▸ WHAT THE EXERCISE ASKS
Return every line of the records below that contains the string "Instruction", matching case exactly.
##### EXTRACTED RECORDS #####
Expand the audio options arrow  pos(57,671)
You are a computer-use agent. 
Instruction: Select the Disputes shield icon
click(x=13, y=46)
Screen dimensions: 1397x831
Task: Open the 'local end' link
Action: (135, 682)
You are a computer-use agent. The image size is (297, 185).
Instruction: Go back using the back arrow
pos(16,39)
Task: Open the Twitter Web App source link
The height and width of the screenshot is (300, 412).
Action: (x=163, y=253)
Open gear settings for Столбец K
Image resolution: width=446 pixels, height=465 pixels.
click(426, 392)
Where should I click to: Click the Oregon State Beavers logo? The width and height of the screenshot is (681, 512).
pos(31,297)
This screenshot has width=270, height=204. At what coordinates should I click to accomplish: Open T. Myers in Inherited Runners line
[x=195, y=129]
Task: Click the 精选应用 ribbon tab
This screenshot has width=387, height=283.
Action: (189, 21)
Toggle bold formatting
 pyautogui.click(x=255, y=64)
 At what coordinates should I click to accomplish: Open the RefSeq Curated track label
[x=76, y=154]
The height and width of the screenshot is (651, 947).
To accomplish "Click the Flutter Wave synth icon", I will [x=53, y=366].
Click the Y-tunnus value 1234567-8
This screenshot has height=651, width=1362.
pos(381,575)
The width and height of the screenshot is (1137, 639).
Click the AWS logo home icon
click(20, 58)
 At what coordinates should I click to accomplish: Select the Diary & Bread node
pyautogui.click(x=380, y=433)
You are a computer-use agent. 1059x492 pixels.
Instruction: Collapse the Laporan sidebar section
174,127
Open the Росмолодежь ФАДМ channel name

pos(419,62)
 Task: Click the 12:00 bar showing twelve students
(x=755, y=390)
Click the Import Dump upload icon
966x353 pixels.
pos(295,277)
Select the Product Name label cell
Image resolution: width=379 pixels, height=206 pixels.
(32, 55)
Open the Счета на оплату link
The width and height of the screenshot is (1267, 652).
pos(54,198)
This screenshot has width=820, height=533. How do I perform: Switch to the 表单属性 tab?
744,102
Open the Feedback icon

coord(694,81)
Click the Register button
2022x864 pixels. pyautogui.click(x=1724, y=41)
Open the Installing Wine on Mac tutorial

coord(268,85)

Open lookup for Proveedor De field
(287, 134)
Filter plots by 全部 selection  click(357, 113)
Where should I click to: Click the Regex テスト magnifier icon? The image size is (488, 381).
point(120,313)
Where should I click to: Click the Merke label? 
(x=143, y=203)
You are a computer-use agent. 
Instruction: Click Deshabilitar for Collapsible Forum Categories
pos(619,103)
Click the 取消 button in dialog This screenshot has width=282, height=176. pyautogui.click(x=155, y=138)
#####
▸ OUTPUT OF THE TASK
Instruction: Select the Disputes shield icon
Instruction: Go back using the back arrow
Instruction: Collapse the Laporan sidebar section
Instruction: Click Deshabilitar for Collapsible Forum Categories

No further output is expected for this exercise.